Sulla opzione di rifornire l’Ucraina delle Cluster Munitions, le c.d. “bombe a grappolo”, l’Italia, come d’altronde anche le Nazioni Unite, ha manifestato la sua contrarietà mantenendo una posizione coerente con la scelta compiuta con la sottoscrizione della Convenzione di Oslo sulla messa al bando delle munizioni a grappolo, fatta a Dublino il 30 maggio 2008, ratificata con la legge 14 giugno 2011, n. 95 (GU Serie Generale n. 153 del 4 luglio 2011).

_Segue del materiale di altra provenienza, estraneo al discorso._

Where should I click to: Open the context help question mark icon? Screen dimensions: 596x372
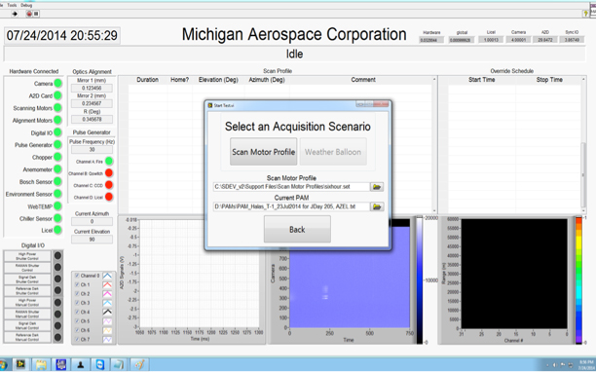pyautogui.click(x=585, y=14)
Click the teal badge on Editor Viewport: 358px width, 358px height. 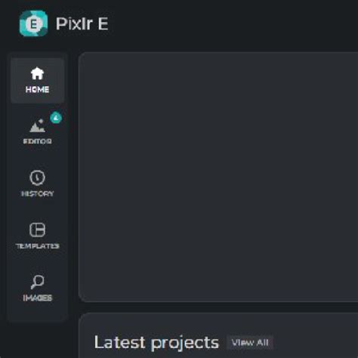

Non solo la legge di ratifica è particolarmente categorica nel disporre il divieto di produzione, lo stoccaggio e la distruzione di tali munizionamenti, ma anche la recente legge 9 dicembre 2021, n. 220 (GU Serie Generale n.303 del 22.12, 2021) ha disposto misure nei confronti delle imprese aventi sede in Italia o all’estero che, direttamente o tramite società controllate o collegate, siano interessate alla produzione di munizioni e “submunizioni” a grappolo, come delle mine antipersona, escludendole da ogni bando e finanziamento pubblico.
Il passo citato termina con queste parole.